For as long as I can remember, there have been discussions on the need for the United States to become energy independent. Usually these discussions would peak during election years or when there was a spike in gas prices, but then nothing much occurred to actually address the issue. Many had argued that the restrictions on traditional oil and natural gas extraction by the EPA made it economically risky to expand domestic production.
However, much of that has changed since technological advances over the past several years have allowed for a huge expansion in oil and natural gas extraction from shale. U.S. crude oil production is up 50 percent since 2008 and field production of crude oil and petroleum products in the U.S. has grown 15.2 percent in the past 12 months alone. In addition to this great expansion of production, domestic consumption has remained relatively flat during the past few years due to increases in the efficiency of automobiles and other fuel-fed products. Amazingly enough, while energy independence is something that politicians have been promising us for years, many attribute the recent expansion in shale energy production to the fact that it is regulated at the state level and not at the federal level by the EPA.

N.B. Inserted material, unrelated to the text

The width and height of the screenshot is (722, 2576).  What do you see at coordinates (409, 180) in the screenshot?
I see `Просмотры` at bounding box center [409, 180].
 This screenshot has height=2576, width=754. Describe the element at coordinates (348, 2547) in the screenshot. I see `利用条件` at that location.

It will be interesting to see if this trend will continue or if this is just another bubble ready to burst. Many have already pointed to the fact that shale producers are spending money faster than they make it. Earlier this year, Bloomberg reported that, "(i)ndependent producers will spend $1.50 drilling this year for every dollar they get back. Shale output drops faster than production from conventional methods. It will take 2,500 new wells a year just to sustain output of 1 million barrels a day in North Dakota’s Bakken shale, according to the Paris-based International Energy Agency. Iraq could do the same with 60."
Still, if efficiency can be increased in extracting the natural gas and oil from shale, there are enough shale deposits to meet the current demand for an estimated 100 years. Will the money run out before costs come in line with profitability? Time will tell.